Twas the day after Christmas and all through the house... everyone was doing their usual thing.

But as I look back over the last month (which flew by at record speed) I'm glad we did things a little differently this year.  I hope it'll be even more different next year.

All those gifts under the tree that crowded out the nativity scene aren't there now.  They produce sounds of glee and smiles and excitement for about an hour and then came the complaining.  One boy came out of the bedroom tattling on the other, "Mom ___________ says this is the worst Christmas ever."  It's no fun seeing and hearing the evidence of the fallen creatures we are come out of your children.  The self-centered twist from the Christ-centered way is in all of us.  Even our children.

This could evoke punishment, anger, rash-consequences... all of those rose up in me like embers from a flame and then fell like ash.  Then grace and truth like a faithful friend rose up and I called the erring boy to my side.  He confessed with tears, knowing the very words that were coming out of his mouth were evidence of the poisonous wound deep inside.  He spewed out all the reasons why.  He didn't like this.  There weren't as many as last year.  And the tears flowed and shame filled the air thick.  There was the option of using shame against him, rubbing his nose in it, taking presents away, etc., but that Paraclete moved me forward and I lifted his quivering chin and looked into his guilty eyes and said, "This is in all of us son.  This is selfishness and its in us all and its not the way God made you to be."  His tears flowed more, truth and grace are like keys unlocking the guilt and letting the flow of sadness over sin come.  "Why are you crying son?"

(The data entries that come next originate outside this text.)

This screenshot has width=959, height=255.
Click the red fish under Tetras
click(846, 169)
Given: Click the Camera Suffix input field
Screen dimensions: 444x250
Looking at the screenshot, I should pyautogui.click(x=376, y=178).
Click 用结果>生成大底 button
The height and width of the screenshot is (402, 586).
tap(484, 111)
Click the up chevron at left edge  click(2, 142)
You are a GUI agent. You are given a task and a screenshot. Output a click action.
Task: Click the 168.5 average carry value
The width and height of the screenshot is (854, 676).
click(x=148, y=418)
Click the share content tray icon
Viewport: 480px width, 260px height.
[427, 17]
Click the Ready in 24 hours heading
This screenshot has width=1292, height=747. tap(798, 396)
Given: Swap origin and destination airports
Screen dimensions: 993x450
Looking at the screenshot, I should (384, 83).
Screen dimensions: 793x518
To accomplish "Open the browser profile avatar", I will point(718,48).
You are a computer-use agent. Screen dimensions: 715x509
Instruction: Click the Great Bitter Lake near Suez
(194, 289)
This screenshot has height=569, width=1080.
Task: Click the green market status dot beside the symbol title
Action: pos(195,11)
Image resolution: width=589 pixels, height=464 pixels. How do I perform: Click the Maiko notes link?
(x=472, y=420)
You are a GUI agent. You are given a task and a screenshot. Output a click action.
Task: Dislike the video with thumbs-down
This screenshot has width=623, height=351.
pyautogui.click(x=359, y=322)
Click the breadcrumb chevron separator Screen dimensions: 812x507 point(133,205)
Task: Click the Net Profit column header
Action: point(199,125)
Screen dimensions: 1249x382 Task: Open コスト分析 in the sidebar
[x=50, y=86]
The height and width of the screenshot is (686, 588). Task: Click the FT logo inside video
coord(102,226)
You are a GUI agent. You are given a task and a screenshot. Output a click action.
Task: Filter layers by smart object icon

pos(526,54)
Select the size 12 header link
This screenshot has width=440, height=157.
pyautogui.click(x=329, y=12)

"Because I know what I did wrong."

"You know, God gave a gift and we did the same thing to his gift too.  He gave us His Son but many people refuse the gift of God.  They don't like it.  It's not what they wanted.  It's not something they can unwrap and hold and play with so they don't want it."

Tears start to clear.  Head begins to lift.  Thoughts are turned towards the truth.  And quietly it sinks in.

"You know what to do to stand against that selfishness in you?"

He shakes his head.

"Be a giver.  And give thanks.  Some things people give you, you may not like, you may not want, but be a giver.  Give thanks.  Think about how they wanted to give to you.  Give thanks for them wanting to give.  And remember those people who got chickens and rabbits and a water filter from us?  I bet they are sure glad someone gave to them.  The more you are a giver the more giving will be a gift to you."

I'm sure much of that conversation was not understood.  But it was a seed planted.

This year Ann encouraged me to take these words of His and receive them as His preferred birthday present.  So I did.  And I took that seed of truth to the hearts of my boys and planted it there.  And they seemed to get it, after all, they have birthdays, and on their birthdays they get gifts.  So what He wants for his birthday was something they could understand.  They wanted to give Him a gift.

This year the Jesse Tree grew and the tradition took on more permanence even amidst opposition.

This year giving to each other took on a from-the-heart quality.  The boys made a Lego game for their dad out of Lego's they already had, and they did chores to earn a 7 and 9 year old's wage so they could pick out a gift they wanted to give to each other.

And after it was all over, and all the trash from the torn paper and boxes were thrown out, I looked and there was the scene and I heard the words:

The grass withers and the flowers fade, but the word of our God stands forever. - Isaiah 40:8

God's word, the Word made into flesh... lastly God spoke to us in His Son, and if we've seen the Son, we've seen the Father.  Immanuel.  God with us.  The incarnation of the Savior of the World.  He endures forever.  Past the gifts.  Past the complaints. Past the lessons. Past the day after Christmas.  Oh what a steadying, secure, confident and calming anchor we have in heaven while we endure the sin and fleeting feelings and thoughts in the world!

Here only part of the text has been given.